### [Records for this task]
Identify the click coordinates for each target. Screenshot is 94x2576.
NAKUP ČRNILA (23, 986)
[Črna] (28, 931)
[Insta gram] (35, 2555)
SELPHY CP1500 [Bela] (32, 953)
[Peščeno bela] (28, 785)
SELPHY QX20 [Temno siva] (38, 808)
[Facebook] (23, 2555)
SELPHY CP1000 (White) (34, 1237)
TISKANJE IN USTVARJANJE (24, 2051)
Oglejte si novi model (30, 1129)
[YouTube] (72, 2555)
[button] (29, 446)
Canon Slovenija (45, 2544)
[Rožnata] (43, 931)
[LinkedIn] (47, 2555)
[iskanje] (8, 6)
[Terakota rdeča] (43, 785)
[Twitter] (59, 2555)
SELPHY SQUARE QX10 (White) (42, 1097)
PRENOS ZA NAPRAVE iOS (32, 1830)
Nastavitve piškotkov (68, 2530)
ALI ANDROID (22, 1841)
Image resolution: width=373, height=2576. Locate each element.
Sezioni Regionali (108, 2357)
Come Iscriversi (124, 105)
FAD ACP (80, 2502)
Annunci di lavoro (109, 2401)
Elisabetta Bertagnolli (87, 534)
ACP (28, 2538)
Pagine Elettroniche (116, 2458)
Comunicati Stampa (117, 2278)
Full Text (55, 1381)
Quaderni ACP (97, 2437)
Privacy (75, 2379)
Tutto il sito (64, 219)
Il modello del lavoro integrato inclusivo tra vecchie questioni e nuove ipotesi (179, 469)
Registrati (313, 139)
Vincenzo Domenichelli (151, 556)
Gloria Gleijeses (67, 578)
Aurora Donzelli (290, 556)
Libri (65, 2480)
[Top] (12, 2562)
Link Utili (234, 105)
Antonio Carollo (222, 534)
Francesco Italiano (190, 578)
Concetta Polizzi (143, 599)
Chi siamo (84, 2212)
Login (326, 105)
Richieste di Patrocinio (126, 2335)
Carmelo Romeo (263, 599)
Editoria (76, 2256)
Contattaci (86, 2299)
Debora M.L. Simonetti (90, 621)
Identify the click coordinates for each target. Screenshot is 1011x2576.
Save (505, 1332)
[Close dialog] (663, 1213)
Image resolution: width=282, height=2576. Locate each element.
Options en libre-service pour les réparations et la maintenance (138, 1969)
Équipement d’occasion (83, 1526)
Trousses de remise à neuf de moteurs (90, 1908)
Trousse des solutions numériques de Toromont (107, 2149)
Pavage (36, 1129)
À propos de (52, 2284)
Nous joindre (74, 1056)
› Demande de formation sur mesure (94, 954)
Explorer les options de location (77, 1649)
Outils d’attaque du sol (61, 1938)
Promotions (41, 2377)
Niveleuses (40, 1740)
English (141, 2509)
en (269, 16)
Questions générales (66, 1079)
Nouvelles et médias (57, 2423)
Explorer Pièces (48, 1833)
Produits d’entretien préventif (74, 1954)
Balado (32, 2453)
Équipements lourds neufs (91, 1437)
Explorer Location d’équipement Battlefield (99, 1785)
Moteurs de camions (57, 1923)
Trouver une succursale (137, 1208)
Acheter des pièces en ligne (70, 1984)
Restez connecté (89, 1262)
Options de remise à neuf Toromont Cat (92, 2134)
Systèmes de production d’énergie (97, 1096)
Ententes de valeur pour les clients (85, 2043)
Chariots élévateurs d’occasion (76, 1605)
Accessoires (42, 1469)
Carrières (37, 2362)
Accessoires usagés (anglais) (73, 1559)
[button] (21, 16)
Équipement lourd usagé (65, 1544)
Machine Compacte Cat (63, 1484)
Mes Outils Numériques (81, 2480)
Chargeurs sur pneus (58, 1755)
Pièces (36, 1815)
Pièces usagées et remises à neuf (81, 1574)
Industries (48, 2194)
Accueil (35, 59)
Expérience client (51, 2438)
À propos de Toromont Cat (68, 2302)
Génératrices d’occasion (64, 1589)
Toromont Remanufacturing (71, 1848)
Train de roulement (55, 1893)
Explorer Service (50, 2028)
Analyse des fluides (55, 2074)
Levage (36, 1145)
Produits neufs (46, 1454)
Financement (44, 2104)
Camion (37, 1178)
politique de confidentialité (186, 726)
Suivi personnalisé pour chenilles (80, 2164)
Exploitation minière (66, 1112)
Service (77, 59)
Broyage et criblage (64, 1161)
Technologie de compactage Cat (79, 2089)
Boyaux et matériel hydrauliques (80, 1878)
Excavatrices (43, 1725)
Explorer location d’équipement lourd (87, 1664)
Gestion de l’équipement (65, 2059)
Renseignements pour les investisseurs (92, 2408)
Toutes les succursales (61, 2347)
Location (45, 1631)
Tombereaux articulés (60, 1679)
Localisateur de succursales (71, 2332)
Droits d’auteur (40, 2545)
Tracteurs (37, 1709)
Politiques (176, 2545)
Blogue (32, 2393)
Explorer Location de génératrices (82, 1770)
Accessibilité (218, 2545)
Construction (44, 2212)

### [Brief]
Everything above from the line containing "Quaderni ACP (97, 2437)" through the line containing "Debora M.L. Simonetti (90, 621)" must be copied exactly. Nothing outside that range belongs in the answer.

### [Task result]
Quaderni ACP (97, 2437)
Privacy (75, 2379)
Tutto il sito (64, 219)
Il modello del lavoro integrato inclusivo tra vecchie questioni e nuove ipotesi (179, 469)
Registrati (313, 139)
Vincenzo Domenichelli (151, 556)
Gloria Gleijeses (67, 578)
Aurora Donzelli (290, 556)
Libri (65, 2480)
[Top] (12, 2562)
Link Utili (234, 105)
Antonio Carollo (222, 534)
Francesco Italiano (190, 578)
Concetta Polizzi (143, 599)
Chi siamo (84, 2212)
Login (326, 105)
Richieste di Patrocinio (126, 2335)
Carmelo Romeo (263, 599)
Editoria (76, 2256)
Contattaci (86, 2299)
Debora M.L. Simonetti (90, 621)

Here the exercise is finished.